» Given task:
Copy the lines below with every "screenshot" changed to "screen capture" and nothing else altered. Leave the pictures out.

» Input material:
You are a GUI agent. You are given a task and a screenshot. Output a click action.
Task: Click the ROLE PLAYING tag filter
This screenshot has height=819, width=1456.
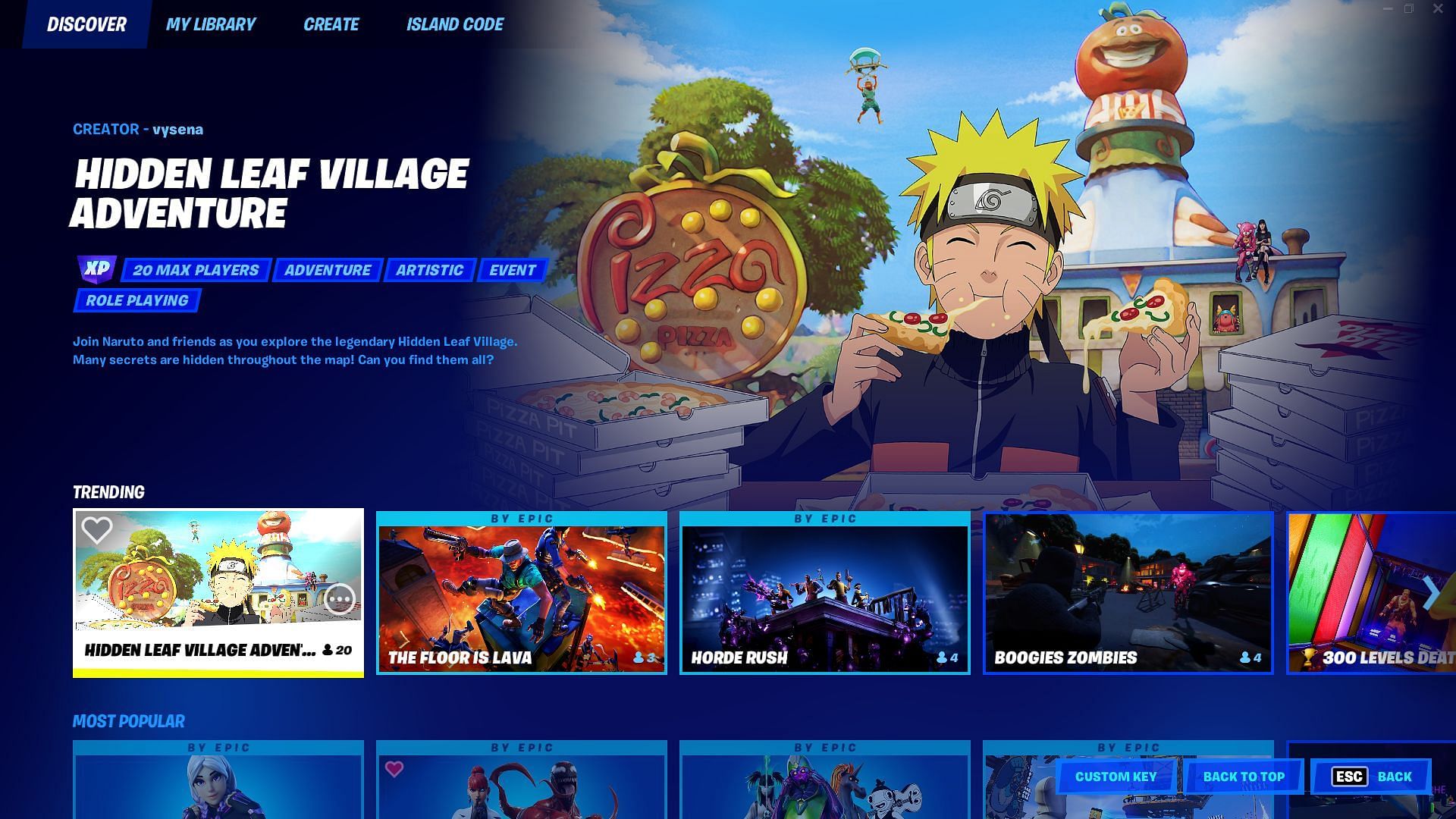[x=137, y=301]
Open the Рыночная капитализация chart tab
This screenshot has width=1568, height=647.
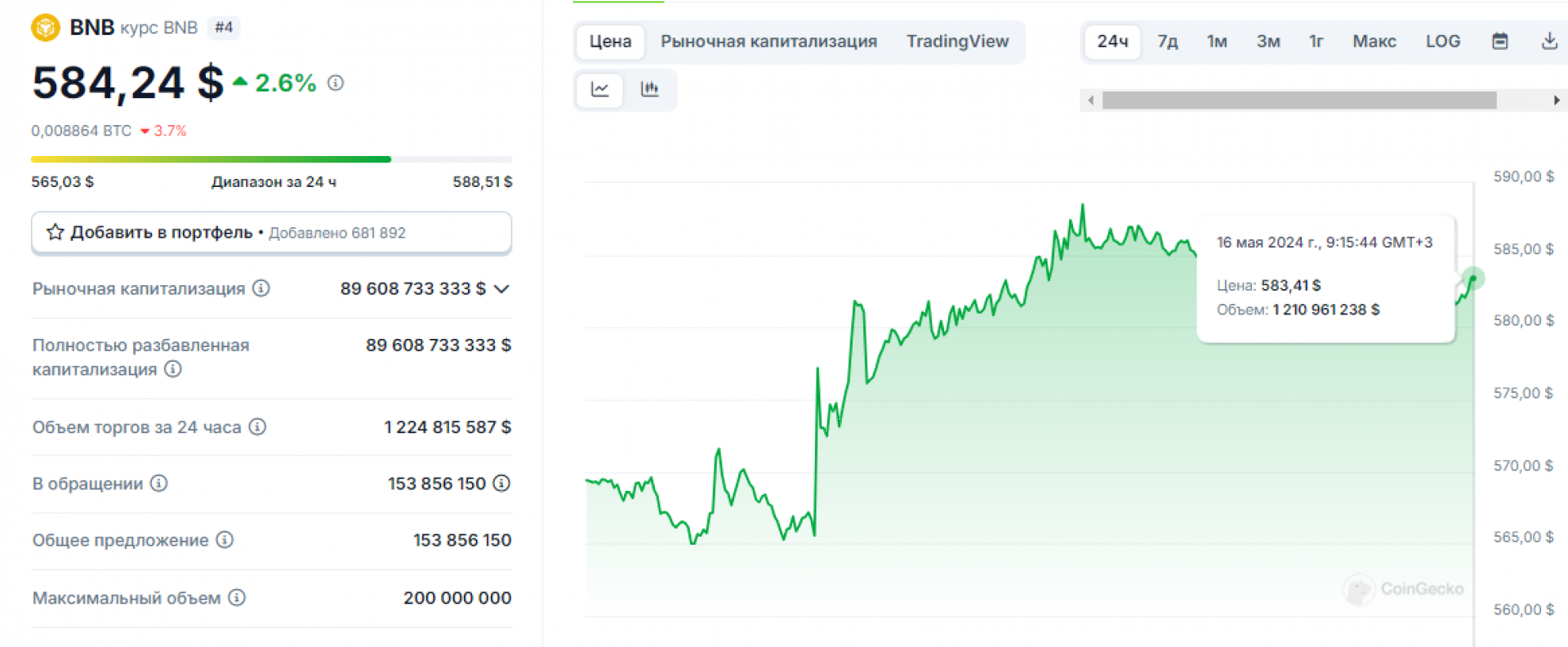[x=768, y=42]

» Output for this task:
You are a GUI agent. You are given a task and a screen capture. Output a click action.
Task: Click the ROLE PLAYING tag filter
This screen capture has height=819, width=1456.
[x=137, y=301]
Open the Рыночная капитализация chart tab
This screen capture has width=1568, height=647.
[x=768, y=42]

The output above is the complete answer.